If I didn’t already know the parent, then I would ask J to talk to his friend about getting his mother’s phone number. Sometimes, I would write a note for J to give to his friend to pass along to his parents. These usually worked well, and we managed to reach each other.

We then discussed the arrangements for the playdate.

Ways to prepare your autistic and ADHD child for the playdate

Two boys playing outside. How can you set up a successful playdate for your autistic child?

You want the playdate to be successful and for your child to be happy they were able to play with a friend. So how can you prepare your autistic and ADHD child for a playdate?

1. Ensure your child is ready for playdates

First, you need to make sure your child is ready to participate in playdates. Are they interested in playing with others? Will they be willing to share toys or play on the playground with another child? If you don’t feel they are ready, don’t force it. Wait for a while before proceeding with playdates.

2. Choose a neutral location

Sometimes, choosing a neutral location can help your child be more willing to participate in activities. If they are at your home, your child may be possessive of their toys or may insist on directing the play. When J was little, we had playdates at neighborhood parks that generally were not crowded or went on outings to the zoo, trampoline parks and other places where the kids could play and interact with each other.

3. Role play a playdate with your child

If your child has not yet had a playdate or usually has certain challenges during them, role playing a playdate can be helpful. It allows your autistic child to practice a playdate before it.

4. Use social stories to talk about playdates

Social stories can be so helpful in preparation for playdates. I had Carol Gray’s Social Story book (affiliate link) when J was younger, and we used it on a regular basis to talk about different situations and activities.

5. Give your child some quiet time before the playdate (and after!)
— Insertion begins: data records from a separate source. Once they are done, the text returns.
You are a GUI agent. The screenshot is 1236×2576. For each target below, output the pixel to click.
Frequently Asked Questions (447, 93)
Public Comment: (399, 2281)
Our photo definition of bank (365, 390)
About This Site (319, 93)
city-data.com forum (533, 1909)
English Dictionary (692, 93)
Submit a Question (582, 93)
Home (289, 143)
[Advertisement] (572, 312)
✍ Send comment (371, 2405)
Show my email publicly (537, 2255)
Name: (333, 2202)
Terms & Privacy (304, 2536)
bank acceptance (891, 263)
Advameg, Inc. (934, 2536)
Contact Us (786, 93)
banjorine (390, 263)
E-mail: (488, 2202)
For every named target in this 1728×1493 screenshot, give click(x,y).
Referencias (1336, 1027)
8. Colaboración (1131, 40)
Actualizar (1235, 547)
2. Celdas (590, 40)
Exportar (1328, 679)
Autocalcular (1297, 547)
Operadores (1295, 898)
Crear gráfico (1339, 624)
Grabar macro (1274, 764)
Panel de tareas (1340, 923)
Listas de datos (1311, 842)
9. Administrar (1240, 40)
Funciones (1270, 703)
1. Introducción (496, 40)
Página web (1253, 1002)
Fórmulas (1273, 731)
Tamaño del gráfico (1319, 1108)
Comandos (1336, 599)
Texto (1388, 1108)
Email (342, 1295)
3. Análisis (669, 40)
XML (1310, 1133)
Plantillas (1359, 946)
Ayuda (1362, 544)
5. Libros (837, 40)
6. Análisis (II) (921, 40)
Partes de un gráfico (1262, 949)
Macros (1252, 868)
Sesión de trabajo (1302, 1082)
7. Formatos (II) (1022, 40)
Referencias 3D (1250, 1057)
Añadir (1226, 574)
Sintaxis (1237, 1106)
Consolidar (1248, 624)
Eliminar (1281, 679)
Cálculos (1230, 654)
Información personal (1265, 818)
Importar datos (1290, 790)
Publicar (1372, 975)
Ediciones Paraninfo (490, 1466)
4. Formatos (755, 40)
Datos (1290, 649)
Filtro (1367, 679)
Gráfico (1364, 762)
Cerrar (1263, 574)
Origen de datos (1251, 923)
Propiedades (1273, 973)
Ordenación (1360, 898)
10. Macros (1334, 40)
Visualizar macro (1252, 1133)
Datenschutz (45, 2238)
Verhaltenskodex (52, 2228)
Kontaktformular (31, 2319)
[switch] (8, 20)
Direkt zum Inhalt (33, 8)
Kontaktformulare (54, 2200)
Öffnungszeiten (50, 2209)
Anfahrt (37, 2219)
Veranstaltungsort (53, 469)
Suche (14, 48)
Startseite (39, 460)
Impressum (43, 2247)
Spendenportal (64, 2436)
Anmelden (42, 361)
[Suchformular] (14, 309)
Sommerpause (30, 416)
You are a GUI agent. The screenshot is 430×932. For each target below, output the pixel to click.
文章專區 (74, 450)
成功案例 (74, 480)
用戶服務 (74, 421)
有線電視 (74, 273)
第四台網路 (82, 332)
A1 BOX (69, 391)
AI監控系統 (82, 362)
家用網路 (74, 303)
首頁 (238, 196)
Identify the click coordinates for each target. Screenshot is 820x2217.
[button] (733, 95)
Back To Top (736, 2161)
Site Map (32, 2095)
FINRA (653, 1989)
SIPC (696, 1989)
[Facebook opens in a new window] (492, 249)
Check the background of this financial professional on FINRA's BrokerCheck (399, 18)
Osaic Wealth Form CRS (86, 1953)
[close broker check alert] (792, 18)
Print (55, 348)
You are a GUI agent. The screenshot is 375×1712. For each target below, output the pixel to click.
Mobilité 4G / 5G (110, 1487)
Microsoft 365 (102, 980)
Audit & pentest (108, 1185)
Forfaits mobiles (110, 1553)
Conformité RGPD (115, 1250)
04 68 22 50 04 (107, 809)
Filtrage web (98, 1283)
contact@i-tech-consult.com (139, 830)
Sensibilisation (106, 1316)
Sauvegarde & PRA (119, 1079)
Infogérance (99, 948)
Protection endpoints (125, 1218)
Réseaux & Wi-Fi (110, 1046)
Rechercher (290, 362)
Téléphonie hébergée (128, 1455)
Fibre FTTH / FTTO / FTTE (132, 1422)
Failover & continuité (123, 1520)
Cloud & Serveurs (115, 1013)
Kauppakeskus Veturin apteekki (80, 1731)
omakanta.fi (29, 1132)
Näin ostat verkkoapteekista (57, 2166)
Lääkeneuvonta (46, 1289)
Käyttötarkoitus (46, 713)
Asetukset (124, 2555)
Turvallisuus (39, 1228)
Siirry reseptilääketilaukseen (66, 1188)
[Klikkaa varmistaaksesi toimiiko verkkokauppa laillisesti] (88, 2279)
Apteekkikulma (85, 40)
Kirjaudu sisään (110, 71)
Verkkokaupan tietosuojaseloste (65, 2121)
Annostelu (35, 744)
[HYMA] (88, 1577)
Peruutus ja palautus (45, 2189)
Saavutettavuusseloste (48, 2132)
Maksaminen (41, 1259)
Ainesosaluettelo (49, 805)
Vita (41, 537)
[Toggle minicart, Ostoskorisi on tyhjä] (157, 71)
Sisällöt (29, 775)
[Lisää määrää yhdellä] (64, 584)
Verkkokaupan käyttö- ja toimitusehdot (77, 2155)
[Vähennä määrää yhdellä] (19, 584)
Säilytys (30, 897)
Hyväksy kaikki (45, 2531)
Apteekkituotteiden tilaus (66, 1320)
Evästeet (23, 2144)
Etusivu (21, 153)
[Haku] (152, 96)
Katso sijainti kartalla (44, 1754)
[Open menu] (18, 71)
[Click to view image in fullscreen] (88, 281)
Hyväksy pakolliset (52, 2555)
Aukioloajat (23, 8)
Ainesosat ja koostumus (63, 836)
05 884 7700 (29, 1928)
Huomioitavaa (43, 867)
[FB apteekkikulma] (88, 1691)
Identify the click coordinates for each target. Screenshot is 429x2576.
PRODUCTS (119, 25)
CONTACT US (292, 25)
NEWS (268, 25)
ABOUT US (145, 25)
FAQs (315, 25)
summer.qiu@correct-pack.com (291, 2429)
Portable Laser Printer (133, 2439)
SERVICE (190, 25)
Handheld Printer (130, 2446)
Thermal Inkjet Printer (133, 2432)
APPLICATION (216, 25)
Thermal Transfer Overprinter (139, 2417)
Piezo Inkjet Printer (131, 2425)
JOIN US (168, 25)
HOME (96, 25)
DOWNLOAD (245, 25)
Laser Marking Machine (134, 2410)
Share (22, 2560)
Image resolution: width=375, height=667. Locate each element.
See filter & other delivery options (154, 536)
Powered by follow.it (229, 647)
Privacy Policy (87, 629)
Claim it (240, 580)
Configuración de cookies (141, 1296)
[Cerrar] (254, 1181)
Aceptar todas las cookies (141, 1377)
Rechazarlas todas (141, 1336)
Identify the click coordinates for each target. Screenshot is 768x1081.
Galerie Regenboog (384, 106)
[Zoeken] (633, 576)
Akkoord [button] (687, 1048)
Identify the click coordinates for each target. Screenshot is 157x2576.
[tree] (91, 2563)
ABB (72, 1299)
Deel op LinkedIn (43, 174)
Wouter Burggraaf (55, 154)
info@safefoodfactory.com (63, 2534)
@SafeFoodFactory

Playdates are stimulating and tiring, so it’s important to give your child some quiet time both before and after a playdate. This can help them be ready for playing with the other child and then come down after the event.

6. Practice a signal or phrase that your child can give you if they are overwhelmed or need a break

Your autistic and ADHD child may get overwhelmed during the playdate and need a break. To prepare for that, decide on a signal or phrase that your child can give you to indicate they need the break. Practice it before the playdate so they will remember it.

7. Be okay with parallel play

Depending on your child’s age and stage of development, they may feel more comfortable playing in parallel instead of together with another child. That is okay. They still will interact with each other, and the playdate will be beneficial for your child.

8. Prepare for meltdowns (and have your meltdown kit with you!)

A playdate could overwhelm your child’s senses, so be prepared for a meltdown. It’s important to have an emergency meltdown kit with you during it. Don’t have one? Find out how to build an emergency meltdown kit.

9. Have a snack on hand for the playdate

Snacks are great to have with you for a playdate! It allows the children to take a little break, and the food allows them to talk about something else and keep their blood sugar levels from dropping (which could cause a child to become irritable).

10. Keep the playdate short

Make the playdate long enough so the kids have fun but short enough to keep them from being overwhelmed. With a new playmate or if your child is younger, try 45 minutes to one hour to start. As they become more familiar with each other, you can lengthen the playdate times some.

11. Have a transition plan to leave in place

Transitions can be so hard for our children with autism and ADHD. Make sure you have a transition plan in place when it’s time to leave the playdate. Ideally, it’s good to have something at home that you need to get to for your child. For instance, if they have a particular show they like to watch or a part of their daily routine that can coincide with leaving, that can make the transition easier.